Dalai Lama Hints Shift in Tibetan Strategy


After a lifelong struggle to seek an amicable middle path of regional autonomy with Beijing the Dalai Lama said Sunday his faith in ongoing negotiations was shrinking and added that the situation in Tibet is deteriorating, the exiled spiritual leader was speaking to the media in Tokyo.

Exiled Tibetans seek autonomy that would allow them to freely practice their culture, language and religion. With China repeatedly stonewalling Tibetan efforts the Dalai Lama has grown increasingly frustrated and vocal about the lack of progress, despite the departure of two of his envoys for new talks with China last week.

"Now my faith in the Chinese government is becoming thinner, thinner, thinner," he was quoted as saying by the Associated Press on Sunday.

He added that conditions in Tibet were going from bad to worse despite his efforts to negotiate with Beijing.

"Inside Tibet, the situation is worse," he said.

A symbol of perseverance the monk is in Japan to deliver a series of lectures to students and fellow Buddhists. Though friendly towards the monk, Japan, despite the Dalai’s repeated visits to the country, is in no mood to disturb a precarious regional balance by holding official meetings with him.

The spiritual leader’s pronouncements follow similar statements he made in Dharmsala, Himachal Pradesh last week.

On the occasion he said, he had "given up" on persuading China to accept his middle path approach.

He also called a special meeting of Tibetan exile communities and political organizations due to take place later this month.

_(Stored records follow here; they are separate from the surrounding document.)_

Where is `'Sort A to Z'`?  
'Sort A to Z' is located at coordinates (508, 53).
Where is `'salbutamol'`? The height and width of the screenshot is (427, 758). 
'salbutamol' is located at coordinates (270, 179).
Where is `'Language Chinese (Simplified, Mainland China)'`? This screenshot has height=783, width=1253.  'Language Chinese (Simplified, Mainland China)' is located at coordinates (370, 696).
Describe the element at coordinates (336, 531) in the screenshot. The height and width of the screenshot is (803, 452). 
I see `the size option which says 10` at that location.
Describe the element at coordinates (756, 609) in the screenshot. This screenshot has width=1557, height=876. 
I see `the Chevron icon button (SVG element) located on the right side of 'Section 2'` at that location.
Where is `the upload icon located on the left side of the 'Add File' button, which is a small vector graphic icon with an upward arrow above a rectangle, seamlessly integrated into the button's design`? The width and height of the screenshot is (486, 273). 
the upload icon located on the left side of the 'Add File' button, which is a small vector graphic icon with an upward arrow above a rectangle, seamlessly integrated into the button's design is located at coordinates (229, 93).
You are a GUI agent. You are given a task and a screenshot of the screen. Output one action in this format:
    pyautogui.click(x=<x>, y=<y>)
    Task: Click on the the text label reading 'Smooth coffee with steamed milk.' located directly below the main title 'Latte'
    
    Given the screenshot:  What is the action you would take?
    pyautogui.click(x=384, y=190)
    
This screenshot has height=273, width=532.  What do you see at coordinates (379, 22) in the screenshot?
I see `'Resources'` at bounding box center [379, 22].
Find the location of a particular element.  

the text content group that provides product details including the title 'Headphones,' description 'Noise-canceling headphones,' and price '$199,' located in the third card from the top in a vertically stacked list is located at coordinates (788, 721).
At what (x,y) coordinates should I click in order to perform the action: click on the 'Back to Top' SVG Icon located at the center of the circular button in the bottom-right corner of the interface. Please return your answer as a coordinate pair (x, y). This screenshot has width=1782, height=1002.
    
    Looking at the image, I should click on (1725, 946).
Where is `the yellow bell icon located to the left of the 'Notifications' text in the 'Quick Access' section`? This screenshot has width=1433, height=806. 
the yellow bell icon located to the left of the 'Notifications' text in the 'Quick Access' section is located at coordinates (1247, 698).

Th convention may well turn out to be the venue of a marked shift in the Tibetan strategy for engaging Beijing, which has governed the Himalayan region since Communist troops occupied it in the 1950s.

The announcement of the current talks with Beijing came after he called for that meeting.

The Dalai Lama fled to India amid a failed uprising in 1959. Tibetan groups say the Chinese government cracked down on the region earlier this year killing 140 and detaining nearly a thousand others.